While I was there, not being able to do local content was the most unpleasant aspect of the gig. Which is why I was eternally grateful to George Gimarc for supplying me with his "standard network phrases for satellite jocking". Things like "didja see the game last night?" and "I went into town yesterday" and "how 'bout that weather". Very useful!!
 
The 24 hour ABC Radio Networks pay the minimum they can to a group of minimally talented djs. They may think they are doing personality but, they don't have enough ability to be personalities. Also, it is very difficult to be a personality when you only talk four or five times an hour. Basically, the 24 hour formats of the ABC Radio Network are geared for small market radio with small market mentalities so they don't feel the need to pay any money or hire anybody with any talent.
 
I guess this thread answers my question, "where the heck is Steve Nichols?"

This IS the Steve Nichols of ABC/SMN's "Today's Best Hits" correct? I work part-time at one of their affiliates, and can only say that the nighttime phones and retro have not been the same -- and I miss it. He was easily one of the best jocks, with plenty of personality between the songs. Frankly, it's jocks like him (that small markets like ours don't get to hear much) that inspire me to not totally give up on radio -- that it really can still be a cool business. Hope he is well, and would be very interested to know what's next for him if anybody knows.

This is a very disturbing thread. If small-town affiliates cannot count on the 24-7 formats to deliver the energy of live radio, then our stations are no better than the canned voice-trackers. Especially since the locally voice-tracked stations can truly be local (if usually bland and canned sounding, with un-focused music). I have defended satellite-delivered content for the very reason that it makes it possible for live, talented jocks to be heard in tiny markets -- a way for small stations to affordably sound professional.

But if these services are going to voice-track and fire their best personalities, then there is really no advantage for any local station to carry that.
 
I wonder where the new generation of radio personalities (if there is one) will come from. I grew up in a very small town and my first job was doing the "Coca-Cola Countdown" after school on a 1,000 watt AM daytimer.

Today that operation is an AM-FM combo that's all syndicated, all-the-time, except for a show that the p.d. for both stations does live middays on the AM.

I worked at an RKO station during the heyday of Boss Radio and all the jocks I worked with were small-town guys that had started on the air during high-school at a station where the owner would put a kid on the air as long as we played the right commercials and wrote down transmitter readings.

Where do kids in love with radio get their start now? Or perhaps the better question is are there still kids listening to the radio past their bed-times dreaming of someday "stoking the star maker machinery behind the popular song"?

- [PROBLEM]
Retype the portion of the radio discussion thread from "I wonder where" up to and including "down transmitter readings.", without altering any wording.

- [SUPPLIED RECORDS]
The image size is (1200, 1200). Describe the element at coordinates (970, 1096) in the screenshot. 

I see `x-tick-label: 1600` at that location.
...
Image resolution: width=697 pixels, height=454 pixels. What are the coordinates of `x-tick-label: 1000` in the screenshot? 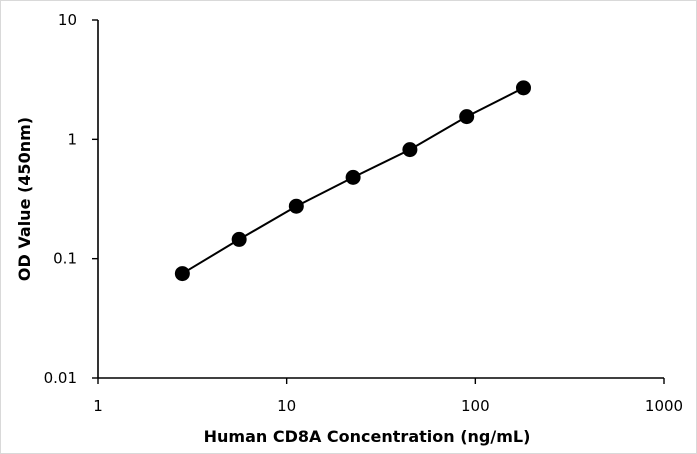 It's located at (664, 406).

- [RESPONSE TO THIS EXERCISE]
I wonder where the new generation of radio personalities (if there is one) will come from. I grew up in a very small town and my first job was doing the "Coca-Cola Countdown" after school on a 1,000 watt AM daytimer.

Today that operation is an AM-FM combo that's all syndicated, all-the-time, except for a show that the p.d. for both stations does live middays on the AM.

I worked at an RKO station during the heyday of Boss Radio and all the jocks I worked with were small-town guys that had started on the air during high-school at a station where the owner would put a kid on the air as long as we played the right commercials and wrote down transmitter readings.